Exercise goal: Reproduce every one of the following records verbatim, line by line, with no changes.

═══ Record list

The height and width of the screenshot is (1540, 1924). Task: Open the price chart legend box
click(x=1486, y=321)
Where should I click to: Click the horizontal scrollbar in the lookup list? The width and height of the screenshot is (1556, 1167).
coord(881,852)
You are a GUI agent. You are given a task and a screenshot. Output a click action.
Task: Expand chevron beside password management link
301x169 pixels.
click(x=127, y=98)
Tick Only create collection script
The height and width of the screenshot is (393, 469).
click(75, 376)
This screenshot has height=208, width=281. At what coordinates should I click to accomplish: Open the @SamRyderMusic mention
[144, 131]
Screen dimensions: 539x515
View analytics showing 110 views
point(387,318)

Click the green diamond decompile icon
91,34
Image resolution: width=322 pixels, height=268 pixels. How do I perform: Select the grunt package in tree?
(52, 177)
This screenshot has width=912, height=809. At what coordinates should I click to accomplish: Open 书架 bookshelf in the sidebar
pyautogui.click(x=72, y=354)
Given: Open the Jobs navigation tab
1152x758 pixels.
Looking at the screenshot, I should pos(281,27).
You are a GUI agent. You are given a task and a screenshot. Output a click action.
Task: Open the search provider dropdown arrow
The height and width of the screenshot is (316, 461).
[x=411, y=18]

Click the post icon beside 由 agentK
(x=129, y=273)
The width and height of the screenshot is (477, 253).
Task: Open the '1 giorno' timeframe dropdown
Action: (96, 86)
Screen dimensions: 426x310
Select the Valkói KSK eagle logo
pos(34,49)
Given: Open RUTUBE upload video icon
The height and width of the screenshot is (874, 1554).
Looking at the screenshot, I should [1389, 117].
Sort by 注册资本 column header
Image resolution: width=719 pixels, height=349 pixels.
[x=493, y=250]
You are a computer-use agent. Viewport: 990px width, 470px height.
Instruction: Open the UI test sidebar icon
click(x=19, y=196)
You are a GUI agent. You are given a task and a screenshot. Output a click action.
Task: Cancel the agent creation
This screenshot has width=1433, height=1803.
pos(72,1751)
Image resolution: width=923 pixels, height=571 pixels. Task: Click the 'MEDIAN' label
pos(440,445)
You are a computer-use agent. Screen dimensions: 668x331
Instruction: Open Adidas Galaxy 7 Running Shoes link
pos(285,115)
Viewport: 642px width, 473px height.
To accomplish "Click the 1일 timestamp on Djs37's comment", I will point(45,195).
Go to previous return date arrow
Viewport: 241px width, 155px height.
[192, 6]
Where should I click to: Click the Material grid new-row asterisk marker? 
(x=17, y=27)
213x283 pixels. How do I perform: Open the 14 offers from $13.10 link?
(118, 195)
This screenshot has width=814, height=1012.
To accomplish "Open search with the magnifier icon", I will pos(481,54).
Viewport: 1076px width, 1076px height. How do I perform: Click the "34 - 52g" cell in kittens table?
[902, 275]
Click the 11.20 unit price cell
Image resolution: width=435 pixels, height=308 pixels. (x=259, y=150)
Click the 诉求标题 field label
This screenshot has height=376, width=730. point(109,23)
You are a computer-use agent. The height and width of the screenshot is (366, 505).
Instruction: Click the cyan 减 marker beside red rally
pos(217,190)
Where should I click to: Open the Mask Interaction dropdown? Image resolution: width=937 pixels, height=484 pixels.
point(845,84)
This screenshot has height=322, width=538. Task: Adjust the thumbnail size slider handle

══════

Solution:
The height and width of the screenshot is (1540, 1924). Task: Open the price chart legend box
click(x=1486, y=321)
Where should I click to: Click the horizontal scrollbar in the lookup list? The width and height of the screenshot is (1556, 1167).
coord(881,852)
You are a GUI agent. You are given a task and a screenshot. Output a click action.
Task: Expand chevron beside password management link
301x169 pixels.
click(x=127, y=98)
Tick Only create collection script
The height and width of the screenshot is (393, 469).
click(75, 376)
This screenshot has height=208, width=281. At what coordinates should I click to accomplish: Open the @SamRyderMusic mention
[144, 131]
Screen dimensions: 539x515
View analytics showing 110 views
point(387,318)

Click the green diamond decompile icon
91,34
Image resolution: width=322 pixels, height=268 pixels. How do I perform: Select the grunt package in tree?
(52, 177)
This screenshot has width=912, height=809. At what coordinates should I click to accomplish: Open 书架 bookshelf in the sidebar
pyautogui.click(x=72, y=354)
Given: Open the Jobs navigation tab
1152x758 pixels.
Looking at the screenshot, I should pos(281,27).
You are a GUI agent. You are given a task and a screenshot. Output a click action.
Task: Open the search provider dropdown arrow
The height and width of the screenshot is (316, 461).
[x=411, y=18]

Click the post icon beside 由 agentK
(x=129, y=273)
The width and height of the screenshot is (477, 253).
Task: Open the '1 giorno' timeframe dropdown
Action: (96, 86)
Screen dimensions: 426x310
Select the Valkói KSK eagle logo
pos(34,49)
Given: Open RUTUBE upload video icon
The height and width of the screenshot is (874, 1554).
Looking at the screenshot, I should [1389, 117].
Sort by 注册资本 column header
Image resolution: width=719 pixels, height=349 pixels.
[x=493, y=250]
You are a computer-use agent. Viewport: 990px width, 470px height.
Instruction: Open the UI test sidebar icon
click(x=19, y=196)
You are a GUI agent. You are given a task and a screenshot. Output a click action.
Task: Cancel the agent creation
This screenshot has width=1433, height=1803.
pos(72,1751)
Image resolution: width=923 pixels, height=571 pixels. Task: Click the 'MEDIAN' label
pos(440,445)
You are a computer-use agent. Screen dimensions: 668x331
Instruction: Open Adidas Galaxy 7 Running Shoes link
pos(285,115)
Viewport: 642px width, 473px height.
To accomplish "Click the 1일 timestamp on Djs37's comment", I will point(45,195).
Go to previous return date arrow
Viewport: 241px width, 155px height.
[192, 6]
Where should I click to: Click the Material grid new-row asterisk marker? 
(x=17, y=27)
213x283 pixels. How do I perform: Open the 14 offers from $13.10 link?
(118, 195)
This screenshot has width=814, height=1012.
To accomplish "Open search with the magnifier icon", I will pos(481,54).
Viewport: 1076px width, 1076px height. How do I perform: Click the "34 - 52g" cell in kittens table?
[902, 275]
Click the 11.20 unit price cell
Image resolution: width=435 pixels, height=308 pixels. (x=259, y=150)
Click the 诉求标题 field label
This screenshot has height=376, width=730. point(109,23)
You are a computer-use agent. The height and width of the screenshot is (366, 505).
Instruction: Click the cyan 减 marker beside red rally
pos(217,190)
Where should I click to: Open the Mask Interaction dropdown? Image resolution: width=937 pixels, height=484 pixels.
point(845,84)
This screenshot has height=322, width=538. Task: Adjust the thumbnail size slider handle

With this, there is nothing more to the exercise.